* Problem 1
In the records, rewrite the stretch from the line containing "Given: Click the red door login icon" through the line containing "Looking at the", putting "green door" in place of "red door" and changing nothing else. Leave the pictures out of your answer.
··· Selected extract ···
No one said to date people you are not attracted to

The problem is that Western women have a very narrow range of what they deem attractive

BTW attraction definitely isn't as important as you make it out to be. The vast majority of the world does not consider it when choosing a spouse and they tend to have a better culture of marriage.

Quite frankly, the person you were attracted to for the first 5 years you met them may not be the apple of your eye years down the road. It should not be a tier 0 priority when choosing a spouse....not to say it shouldn't be considered at all.
I think ya'll are stereotyping Western women with convenient internet themes.
I could easily do the same and say all western blk dudes are only attracted to lite-skinned Instagram hoes but that's unreasonable. If u can understand that blk men have a myriad of different types they are attracted to then you should be able to see that the same is true of blk women. I swear stereotypes kill.

The truth is people are projecting the popular narratives of a loud minority onto an entire demographic. And because nobody is actually interacting with the opposite sex, a lot of this is based off other people's stories. I hear the same phrases again and again. But repetition doesn't make it real.
··· Supplied material ···
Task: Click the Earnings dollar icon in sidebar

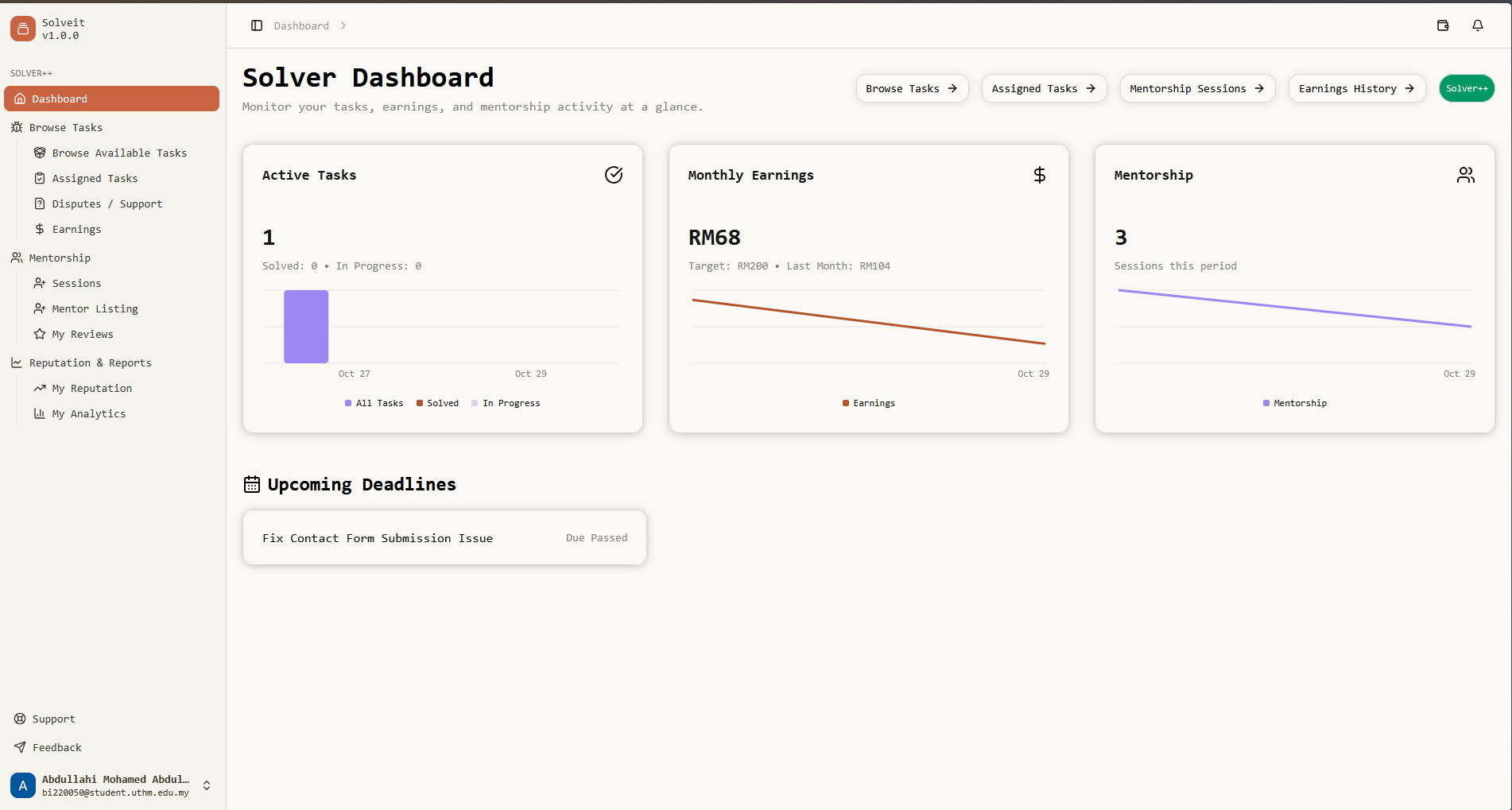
···
··· Supplied material ···
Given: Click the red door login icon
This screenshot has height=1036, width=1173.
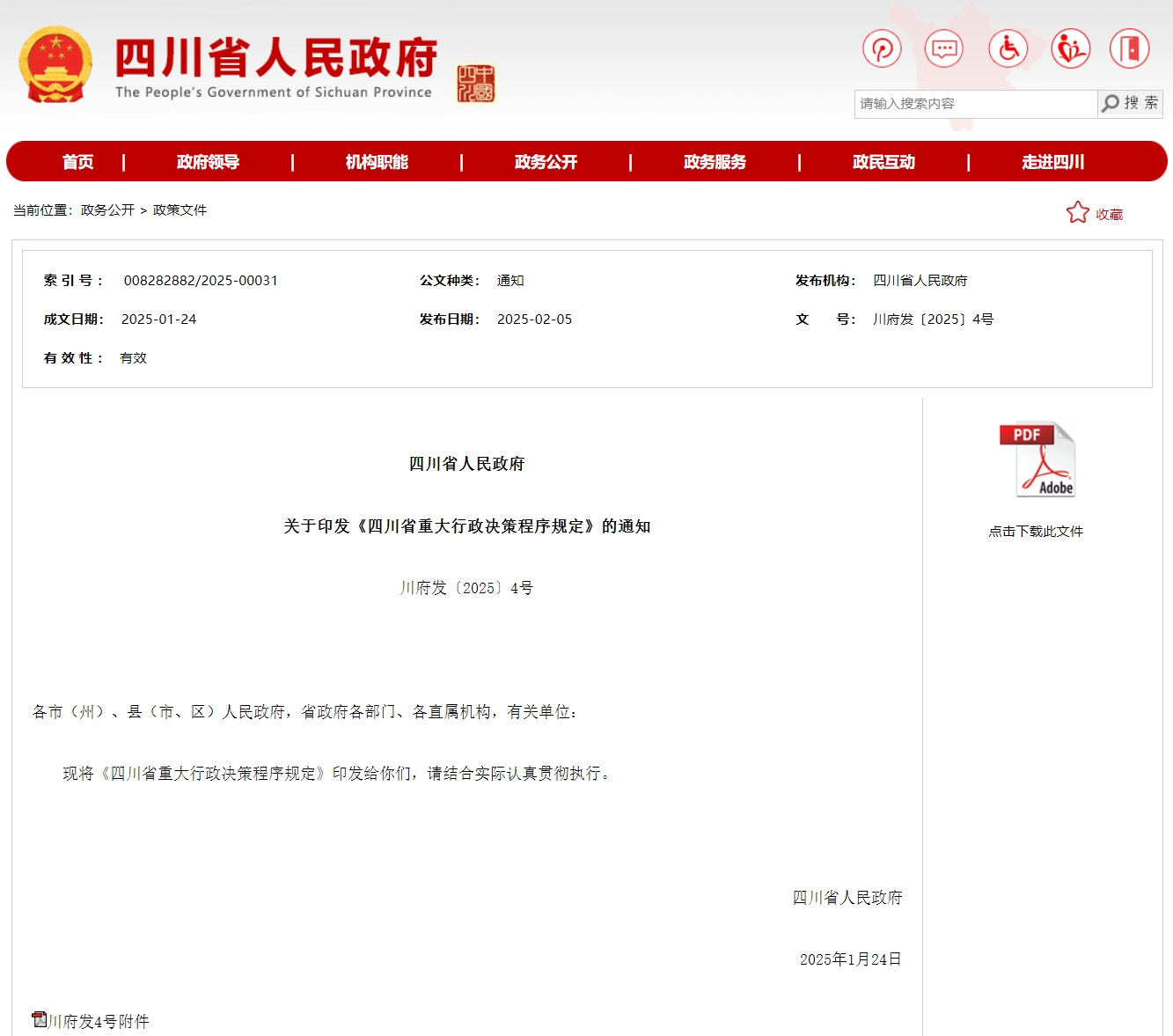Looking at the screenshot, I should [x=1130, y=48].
···
··· Supplied material ···
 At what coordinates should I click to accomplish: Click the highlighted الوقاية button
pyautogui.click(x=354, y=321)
···
* Problem 2
Reproduce the whole text on attraction and dating word for word.

* Final result 1
Given: Click the green door login icon
This screenshot has height=1036, width=1173.
Looking at the screenshot, I should [x=1130, y=48].

* Final result 2
No one said to date people you are not attracted to

The problem is that Western women have a very narrow range of what they deem attractive

BTW attraction definitely isn't as important as you make it out to be. The vast majority of the world does not consider it when choosing a spouse and they tend to have a better culture of marriage.

Quite frankly, the person you were attracted to for the first 5 years you met them may not be the apple of your eye years down the road. It should not be a tier 0 priority when choosing a spouse....not to say it shouldn't be considered at all.
I think ya'll are stereotyping Western women with convenient internet themes.
I could easily do the same and say all western blk dudes are only attracted to lite-skinned Instagram hoes but that's unreasonable. If u can understand that blk men have a myriad of different types they are attracted to then you should be able to see that the same is true of blk women. I swear stereotypes kill.

The truth is people are projecting the popular narratives of a loud minority onto an entire demographic. And because nobody is actually interacting with the opposite sex, a lot of this is based off other people's stories. I hear the same phrases again and again. But repetition doesn't make it real.